Overall, based on model diagnostics and some simulations, it is somewhat inconclusive whether or not our model is a good fit for the data. However, we believe the interpretability offered by compartmental models can be useful in understanding how information might spread like a pathogen. Previous research has already showed the utility in modeling information spread using epidemiological methods, and we hope this project has demonstrated some more evidence for such a claim.
Our model was somewhat simplistic – more sophisticated models could include additional susceptible states to differentiate between the speed of information spread in different media (i.e., social media vs. newspapers) [6, 7]. Another addition could be to model the resurgence rate \(\mu_{RS}\) and reporting rate \(\rho\) as time-varying.
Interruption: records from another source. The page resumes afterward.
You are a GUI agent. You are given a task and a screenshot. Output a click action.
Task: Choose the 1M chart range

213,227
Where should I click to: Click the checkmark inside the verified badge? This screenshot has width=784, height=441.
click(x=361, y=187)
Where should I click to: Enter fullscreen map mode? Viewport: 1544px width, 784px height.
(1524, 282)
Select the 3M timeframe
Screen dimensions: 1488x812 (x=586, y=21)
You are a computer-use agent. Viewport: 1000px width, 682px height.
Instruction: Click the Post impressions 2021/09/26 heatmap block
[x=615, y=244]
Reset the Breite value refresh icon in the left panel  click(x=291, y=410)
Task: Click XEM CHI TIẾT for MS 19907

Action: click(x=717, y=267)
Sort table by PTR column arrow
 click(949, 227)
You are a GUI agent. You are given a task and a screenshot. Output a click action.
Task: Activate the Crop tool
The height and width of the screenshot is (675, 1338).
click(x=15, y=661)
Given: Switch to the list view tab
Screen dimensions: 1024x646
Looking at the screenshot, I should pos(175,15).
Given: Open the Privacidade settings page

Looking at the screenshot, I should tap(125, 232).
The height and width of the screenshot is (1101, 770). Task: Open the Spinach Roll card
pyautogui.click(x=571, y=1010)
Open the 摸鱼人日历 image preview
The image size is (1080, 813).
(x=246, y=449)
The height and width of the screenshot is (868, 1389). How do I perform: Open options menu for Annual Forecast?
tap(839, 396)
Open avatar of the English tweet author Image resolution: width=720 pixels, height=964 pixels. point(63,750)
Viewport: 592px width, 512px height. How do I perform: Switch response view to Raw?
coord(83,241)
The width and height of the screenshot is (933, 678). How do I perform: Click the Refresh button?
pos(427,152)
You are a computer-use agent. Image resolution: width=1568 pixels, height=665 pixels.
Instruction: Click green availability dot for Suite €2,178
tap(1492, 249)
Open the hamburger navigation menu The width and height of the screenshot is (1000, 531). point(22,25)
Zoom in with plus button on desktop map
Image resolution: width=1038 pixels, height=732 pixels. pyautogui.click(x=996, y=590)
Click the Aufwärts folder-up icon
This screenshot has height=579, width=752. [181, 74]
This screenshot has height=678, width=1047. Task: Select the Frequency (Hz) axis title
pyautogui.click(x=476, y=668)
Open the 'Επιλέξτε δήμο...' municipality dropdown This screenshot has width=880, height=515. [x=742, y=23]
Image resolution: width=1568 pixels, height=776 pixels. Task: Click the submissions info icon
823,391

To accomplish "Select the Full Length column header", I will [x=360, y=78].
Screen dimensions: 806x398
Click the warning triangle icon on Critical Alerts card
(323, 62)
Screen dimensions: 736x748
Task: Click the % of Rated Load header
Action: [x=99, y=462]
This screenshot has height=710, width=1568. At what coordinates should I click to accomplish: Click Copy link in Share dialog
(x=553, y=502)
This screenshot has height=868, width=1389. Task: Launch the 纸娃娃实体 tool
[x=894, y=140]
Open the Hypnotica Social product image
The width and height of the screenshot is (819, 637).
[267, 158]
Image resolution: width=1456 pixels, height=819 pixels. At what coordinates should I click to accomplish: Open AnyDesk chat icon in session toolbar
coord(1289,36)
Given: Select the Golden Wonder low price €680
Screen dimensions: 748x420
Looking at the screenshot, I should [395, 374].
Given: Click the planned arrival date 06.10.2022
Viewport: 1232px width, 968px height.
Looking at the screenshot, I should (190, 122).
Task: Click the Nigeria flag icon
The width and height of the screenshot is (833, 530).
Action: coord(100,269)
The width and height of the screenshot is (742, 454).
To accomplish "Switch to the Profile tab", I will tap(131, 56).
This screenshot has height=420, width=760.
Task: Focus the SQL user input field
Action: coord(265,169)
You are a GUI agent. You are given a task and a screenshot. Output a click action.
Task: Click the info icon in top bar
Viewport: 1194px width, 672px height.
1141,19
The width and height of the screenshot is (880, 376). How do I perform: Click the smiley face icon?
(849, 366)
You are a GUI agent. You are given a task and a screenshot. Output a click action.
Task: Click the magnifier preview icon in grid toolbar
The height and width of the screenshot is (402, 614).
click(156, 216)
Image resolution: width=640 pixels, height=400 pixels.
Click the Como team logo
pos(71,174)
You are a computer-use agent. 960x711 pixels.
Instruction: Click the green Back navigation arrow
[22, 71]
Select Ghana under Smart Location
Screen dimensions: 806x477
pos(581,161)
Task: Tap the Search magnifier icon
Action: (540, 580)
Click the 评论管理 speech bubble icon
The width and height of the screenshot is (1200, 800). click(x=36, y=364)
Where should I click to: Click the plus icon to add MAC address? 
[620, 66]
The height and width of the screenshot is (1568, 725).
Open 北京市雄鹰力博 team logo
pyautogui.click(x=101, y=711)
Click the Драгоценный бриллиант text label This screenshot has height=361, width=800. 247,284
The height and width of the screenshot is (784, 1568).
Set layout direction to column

If we had more time, we would have included the value of $GME as a covariate. From there, we would have conducted a likelihood ratio test using Wilks’ approximation to judge whether the model with or without the stock price was a better predictor of the data. This has many interesting implications; for example, we may be able to tell whether the stock price can be viewed as an external driver for the GameStop hype, or whether such search trends are self-driven. (Extrapolating further, we could even determine whether reverse causation is at play, and if the information spread is itself a driver for the stock price!)
On a computational note, we ran into many problems with infinite likelihoods due to the incompatibility of a binomial measurement model; as a result, we had to compromise a little bit of interpretability by modeling the search frequency as a negative binomial distribution. Future work could definitely explore alternatives that are both interpretable and compatible with the latent process.
[1] Wang, Lin & Wood, Brendan, “An Epidemiological Approach to Model the Viral Propagation of Memes”.
Applied Mathematical Modelling, Volume 35, Issue 11: 5442-5447. November 11, 2011.
[2] Stanford University, “How Fake News Spreads Like a Real Virus”. October 9, 2019.
[3] Wikipedia, “GameStop Short Squeeze”. Accessed April 8, 2021.
[4] Google Trends, Google. Accessed April 6, 2021.
[5] Investopedia, “Weekend Effect”. Accessed April 13, 2021.
[6] Indiana University, “The American Journalist in the Digital Age: Key Findings”. 2014.
[7] Pew Research Center, “The Evolving Role of News on Twitter and Facebook”. July 14, 2015.
Our project took inspiration from the following former STATS 531 projects: W20 Project 32 for the SIR model with delay, and
W18 Project 13 and W20 Project 34 for the idea of applying epidemiological models to information spread. All uncited statistical
methods, as well as the code used in this project, were adapted from the STATS 531 class notes.